* _WORK REQUIRED_: Lines from the beginning of the entries up to and including the one with "Click the profile avatar circle with П" must be duplicated word for word; leave out all others.

(Source records)
BEGIN

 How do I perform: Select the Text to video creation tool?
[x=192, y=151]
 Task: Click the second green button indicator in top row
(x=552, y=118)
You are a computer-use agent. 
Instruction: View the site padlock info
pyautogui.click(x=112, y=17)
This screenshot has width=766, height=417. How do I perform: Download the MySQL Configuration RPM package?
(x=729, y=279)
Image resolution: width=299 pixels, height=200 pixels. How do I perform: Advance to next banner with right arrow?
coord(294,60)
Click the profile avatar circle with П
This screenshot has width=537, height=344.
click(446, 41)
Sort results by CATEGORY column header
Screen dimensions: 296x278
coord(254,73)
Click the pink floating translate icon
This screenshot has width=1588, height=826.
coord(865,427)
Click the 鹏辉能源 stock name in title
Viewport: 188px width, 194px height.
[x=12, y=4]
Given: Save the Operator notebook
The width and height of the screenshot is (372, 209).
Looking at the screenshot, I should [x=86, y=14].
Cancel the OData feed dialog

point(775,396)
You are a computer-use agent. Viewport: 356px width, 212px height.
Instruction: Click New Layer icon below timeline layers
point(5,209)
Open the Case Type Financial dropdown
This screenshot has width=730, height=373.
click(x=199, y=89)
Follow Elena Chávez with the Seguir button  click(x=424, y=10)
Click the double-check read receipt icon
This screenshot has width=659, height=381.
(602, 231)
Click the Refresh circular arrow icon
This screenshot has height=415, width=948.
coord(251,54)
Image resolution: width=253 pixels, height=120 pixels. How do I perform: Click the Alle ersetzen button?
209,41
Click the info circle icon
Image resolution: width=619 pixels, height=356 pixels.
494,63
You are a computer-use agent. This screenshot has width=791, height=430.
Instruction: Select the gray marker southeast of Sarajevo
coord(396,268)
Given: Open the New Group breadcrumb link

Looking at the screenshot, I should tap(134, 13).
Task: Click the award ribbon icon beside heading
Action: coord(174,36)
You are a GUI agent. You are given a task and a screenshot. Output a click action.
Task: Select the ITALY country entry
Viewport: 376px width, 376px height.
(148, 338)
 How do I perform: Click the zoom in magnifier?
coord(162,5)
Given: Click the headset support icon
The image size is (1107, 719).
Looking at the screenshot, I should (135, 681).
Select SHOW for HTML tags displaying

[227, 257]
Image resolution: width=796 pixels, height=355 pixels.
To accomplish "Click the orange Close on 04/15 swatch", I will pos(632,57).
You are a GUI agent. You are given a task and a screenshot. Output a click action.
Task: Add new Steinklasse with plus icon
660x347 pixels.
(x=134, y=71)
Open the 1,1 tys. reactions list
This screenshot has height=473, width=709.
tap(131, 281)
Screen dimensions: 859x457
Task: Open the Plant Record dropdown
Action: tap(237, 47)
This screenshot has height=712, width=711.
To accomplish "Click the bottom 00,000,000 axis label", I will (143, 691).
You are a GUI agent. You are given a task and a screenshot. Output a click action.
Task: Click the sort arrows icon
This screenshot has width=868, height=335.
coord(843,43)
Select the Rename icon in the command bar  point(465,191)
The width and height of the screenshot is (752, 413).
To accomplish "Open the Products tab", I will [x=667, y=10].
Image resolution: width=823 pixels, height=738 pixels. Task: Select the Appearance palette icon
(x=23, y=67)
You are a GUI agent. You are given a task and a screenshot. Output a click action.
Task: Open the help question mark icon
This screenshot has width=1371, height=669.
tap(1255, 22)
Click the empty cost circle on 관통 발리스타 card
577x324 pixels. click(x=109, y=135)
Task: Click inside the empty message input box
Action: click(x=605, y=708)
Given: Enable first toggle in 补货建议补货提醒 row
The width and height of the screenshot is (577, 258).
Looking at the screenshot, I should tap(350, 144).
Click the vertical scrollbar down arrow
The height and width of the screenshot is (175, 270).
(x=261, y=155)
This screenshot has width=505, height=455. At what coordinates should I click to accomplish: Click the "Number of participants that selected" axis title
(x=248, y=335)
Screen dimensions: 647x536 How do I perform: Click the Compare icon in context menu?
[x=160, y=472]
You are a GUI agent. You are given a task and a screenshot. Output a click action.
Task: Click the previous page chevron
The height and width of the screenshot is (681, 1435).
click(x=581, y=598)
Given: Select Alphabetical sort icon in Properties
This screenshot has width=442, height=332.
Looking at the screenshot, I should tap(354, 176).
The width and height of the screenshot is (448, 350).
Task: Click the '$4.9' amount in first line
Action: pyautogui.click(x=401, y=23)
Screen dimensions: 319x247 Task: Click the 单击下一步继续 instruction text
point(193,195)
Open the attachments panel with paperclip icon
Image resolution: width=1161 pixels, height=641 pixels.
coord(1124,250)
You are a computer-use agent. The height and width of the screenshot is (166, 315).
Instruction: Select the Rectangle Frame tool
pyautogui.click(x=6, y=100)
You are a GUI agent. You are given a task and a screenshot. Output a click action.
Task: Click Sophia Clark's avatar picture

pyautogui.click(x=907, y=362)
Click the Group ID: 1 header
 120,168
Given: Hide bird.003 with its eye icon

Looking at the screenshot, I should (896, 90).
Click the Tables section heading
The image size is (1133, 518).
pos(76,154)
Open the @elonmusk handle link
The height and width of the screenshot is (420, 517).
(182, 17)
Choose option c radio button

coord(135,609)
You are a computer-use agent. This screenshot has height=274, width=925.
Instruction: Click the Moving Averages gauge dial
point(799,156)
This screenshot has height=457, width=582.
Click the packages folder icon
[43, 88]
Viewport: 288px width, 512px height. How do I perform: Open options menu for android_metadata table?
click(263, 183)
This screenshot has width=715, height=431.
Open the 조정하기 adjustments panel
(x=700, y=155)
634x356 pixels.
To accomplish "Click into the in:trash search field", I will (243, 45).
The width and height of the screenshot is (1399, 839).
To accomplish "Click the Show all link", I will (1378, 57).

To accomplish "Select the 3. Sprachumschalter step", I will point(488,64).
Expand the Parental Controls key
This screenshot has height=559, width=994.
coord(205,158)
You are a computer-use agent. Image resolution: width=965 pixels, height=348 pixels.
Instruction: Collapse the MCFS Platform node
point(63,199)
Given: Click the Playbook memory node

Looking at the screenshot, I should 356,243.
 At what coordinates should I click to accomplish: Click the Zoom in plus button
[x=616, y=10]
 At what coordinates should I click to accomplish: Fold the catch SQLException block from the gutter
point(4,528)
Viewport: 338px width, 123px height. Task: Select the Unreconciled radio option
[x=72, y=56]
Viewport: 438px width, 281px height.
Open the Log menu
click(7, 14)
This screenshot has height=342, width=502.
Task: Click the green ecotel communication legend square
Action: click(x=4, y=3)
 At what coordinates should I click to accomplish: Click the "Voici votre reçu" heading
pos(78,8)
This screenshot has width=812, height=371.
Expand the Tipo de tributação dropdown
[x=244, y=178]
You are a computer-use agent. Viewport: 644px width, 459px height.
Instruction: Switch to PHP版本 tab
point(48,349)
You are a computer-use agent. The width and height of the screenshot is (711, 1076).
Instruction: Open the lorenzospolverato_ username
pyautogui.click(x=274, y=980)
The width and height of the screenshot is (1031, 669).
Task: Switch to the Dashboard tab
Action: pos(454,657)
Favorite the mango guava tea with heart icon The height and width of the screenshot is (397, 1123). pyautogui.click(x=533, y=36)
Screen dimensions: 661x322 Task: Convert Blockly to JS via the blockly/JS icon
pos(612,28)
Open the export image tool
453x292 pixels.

END

* _YOUR SOLUTION_:
 How do I perform: Select the Text to video creation tool?
[x=192, y=151]
 Task: Click the second green button indicator in top row
(x=552, y=118)
You are a computer-use agent. 
Instruction: View the site padlock info
pyautogui.click(x=112, y=17)
This screenshot has width=766, height=417. How do I perform: Download the MySQL Configuration RPM package?
(x=729, y=279)
Image resolution: width=299 pixels, height=200 pixels. How do I perform: Advance to next banner with right arrow?
coord(294,60)
Click the profile avatar circle with П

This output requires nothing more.